Седьмой Круг. Свой Путь (СИ) - Великолепный Дмитрий (книги онлайн полные версии TXT, FB2) 📗
– Ты пригласил меня, чтоб травить бредни, юнец? – Роркх разозлился. – Все эти идиотские теории так и не получили ни единого доказательства. Сколько бы сумасшедших не пыталось пролить свет…
– Мне это не важно, – нагло перебил его Аркрайн и повелительным жестом указал замолчать. – Как будто бездарные ничтожества, о которых вы говорите, должны служить мне ориентиром.
– Сегодня ты слишком заносчив, – фыркнул побелевший от гнева Роркх. – Как смеешь ты вести себя со мной столь презрительно?!
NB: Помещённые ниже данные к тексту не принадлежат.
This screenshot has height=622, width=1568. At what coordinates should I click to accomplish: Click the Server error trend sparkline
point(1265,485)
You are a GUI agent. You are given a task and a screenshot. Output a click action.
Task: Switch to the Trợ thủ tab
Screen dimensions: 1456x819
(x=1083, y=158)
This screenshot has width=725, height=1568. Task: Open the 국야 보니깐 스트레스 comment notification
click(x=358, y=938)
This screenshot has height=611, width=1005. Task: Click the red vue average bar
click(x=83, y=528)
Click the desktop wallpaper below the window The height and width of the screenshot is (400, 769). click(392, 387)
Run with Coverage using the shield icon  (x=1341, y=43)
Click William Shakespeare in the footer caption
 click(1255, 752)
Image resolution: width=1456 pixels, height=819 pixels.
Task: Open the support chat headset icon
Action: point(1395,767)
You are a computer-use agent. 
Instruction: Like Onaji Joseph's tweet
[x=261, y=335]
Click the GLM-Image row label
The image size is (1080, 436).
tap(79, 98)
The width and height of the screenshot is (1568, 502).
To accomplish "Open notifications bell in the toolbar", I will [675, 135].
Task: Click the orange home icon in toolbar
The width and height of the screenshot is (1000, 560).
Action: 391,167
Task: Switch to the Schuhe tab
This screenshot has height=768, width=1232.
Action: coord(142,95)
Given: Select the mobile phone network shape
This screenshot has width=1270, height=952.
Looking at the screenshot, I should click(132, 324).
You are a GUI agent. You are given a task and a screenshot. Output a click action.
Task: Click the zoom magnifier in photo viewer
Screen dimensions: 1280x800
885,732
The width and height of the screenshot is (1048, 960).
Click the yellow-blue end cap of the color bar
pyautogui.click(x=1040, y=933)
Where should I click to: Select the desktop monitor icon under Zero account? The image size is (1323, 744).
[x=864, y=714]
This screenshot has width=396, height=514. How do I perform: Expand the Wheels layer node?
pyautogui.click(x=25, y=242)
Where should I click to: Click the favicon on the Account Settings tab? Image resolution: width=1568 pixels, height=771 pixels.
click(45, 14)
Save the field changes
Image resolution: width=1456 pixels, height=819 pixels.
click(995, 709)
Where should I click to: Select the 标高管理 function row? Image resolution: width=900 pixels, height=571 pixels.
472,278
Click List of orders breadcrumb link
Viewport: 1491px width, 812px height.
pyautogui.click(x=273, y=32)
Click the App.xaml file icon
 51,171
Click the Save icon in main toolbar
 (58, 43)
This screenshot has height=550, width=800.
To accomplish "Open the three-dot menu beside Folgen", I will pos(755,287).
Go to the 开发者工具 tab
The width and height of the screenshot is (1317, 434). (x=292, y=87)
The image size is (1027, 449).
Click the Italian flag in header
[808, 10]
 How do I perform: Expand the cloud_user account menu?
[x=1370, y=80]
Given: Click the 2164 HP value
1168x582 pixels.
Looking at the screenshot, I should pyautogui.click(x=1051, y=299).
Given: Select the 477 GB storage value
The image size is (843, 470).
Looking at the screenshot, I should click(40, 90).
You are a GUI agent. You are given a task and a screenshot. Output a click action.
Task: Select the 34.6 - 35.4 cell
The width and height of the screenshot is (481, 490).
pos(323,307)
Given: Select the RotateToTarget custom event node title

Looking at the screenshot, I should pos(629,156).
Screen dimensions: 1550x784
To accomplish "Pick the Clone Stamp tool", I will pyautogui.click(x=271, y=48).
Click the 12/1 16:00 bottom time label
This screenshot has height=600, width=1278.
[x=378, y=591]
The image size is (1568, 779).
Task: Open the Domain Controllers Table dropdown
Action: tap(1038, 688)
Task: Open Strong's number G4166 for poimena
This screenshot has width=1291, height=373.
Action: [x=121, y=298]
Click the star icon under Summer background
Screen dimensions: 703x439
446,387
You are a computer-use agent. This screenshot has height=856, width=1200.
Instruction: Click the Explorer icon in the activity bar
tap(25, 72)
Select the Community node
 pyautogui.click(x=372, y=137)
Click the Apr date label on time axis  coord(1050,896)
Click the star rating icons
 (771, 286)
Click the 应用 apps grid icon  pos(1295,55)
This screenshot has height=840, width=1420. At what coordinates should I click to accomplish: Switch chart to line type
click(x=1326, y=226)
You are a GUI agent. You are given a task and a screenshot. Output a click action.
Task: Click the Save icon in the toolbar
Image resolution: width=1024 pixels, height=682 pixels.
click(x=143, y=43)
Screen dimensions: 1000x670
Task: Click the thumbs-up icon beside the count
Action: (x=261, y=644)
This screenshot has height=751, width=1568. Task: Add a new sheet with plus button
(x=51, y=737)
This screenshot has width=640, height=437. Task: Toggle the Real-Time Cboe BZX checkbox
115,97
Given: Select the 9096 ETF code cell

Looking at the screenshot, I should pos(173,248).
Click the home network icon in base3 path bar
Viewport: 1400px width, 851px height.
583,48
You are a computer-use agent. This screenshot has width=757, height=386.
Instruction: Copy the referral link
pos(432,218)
– Теперь и вы заслуживаете этого, учитель, – безумная улыбка не сползала с лица молодого чернослова. – И даже ваше могущество больше не впечатляет меня. Увы…
Тело Роркха словно закостенело от распирающих его негодования и злости. Чего угодно он ожидал от встречи с учеником, но только не этого.
– Ещё одно слово… – хрипел Костлявый и громко дышал, раздувая ноздри. – И я сожгу твои глаза в белом пламени, выродок!
– Несомненно, в таких делах вы искушены, учитель, – отмахнулся Аркрайн и повернулся к нему спиной. – Всё же послушайте. Другие миры. Они существуют. И мне удалось связаться с одним из обитателей такого.
– Что ты несешь?!
– Он рассказал мне многое и показал… – Аркрайн дотронулся до костяной гирлянды и черепки, как по команде, уставились на Роркха. Глазницы их оставались пустыми, но темному мастеру теперь чудились в них крутящиеся калейдоскопом, цветастые многогранные фигуры. Радужные каскады и фонтаны, роящиеся, прыгающие краски, завораживающие и дурачащие ум. Со всех сторон, куда не глянь, разыгрались они и выскакивали из мертвых звериных головок, баловались, вертелись и проказничали, и выбраться из этого пестрого, узорчатого лабиринта было уже невозможно. – Показал, что такое настоящая магия.
Костлявый, как в бреду отмахивался от разноцветных стай и искр, а черепа зверьков словно ожили и продолжали брызгать мириадами ярких осколков. Этим ядовитым морем неестественного окраса его захлестнуло и придавило к полу. Роркх, сам того не осознавая, опустился на колени и всё моргал, размахивал руками, точно умалишённый.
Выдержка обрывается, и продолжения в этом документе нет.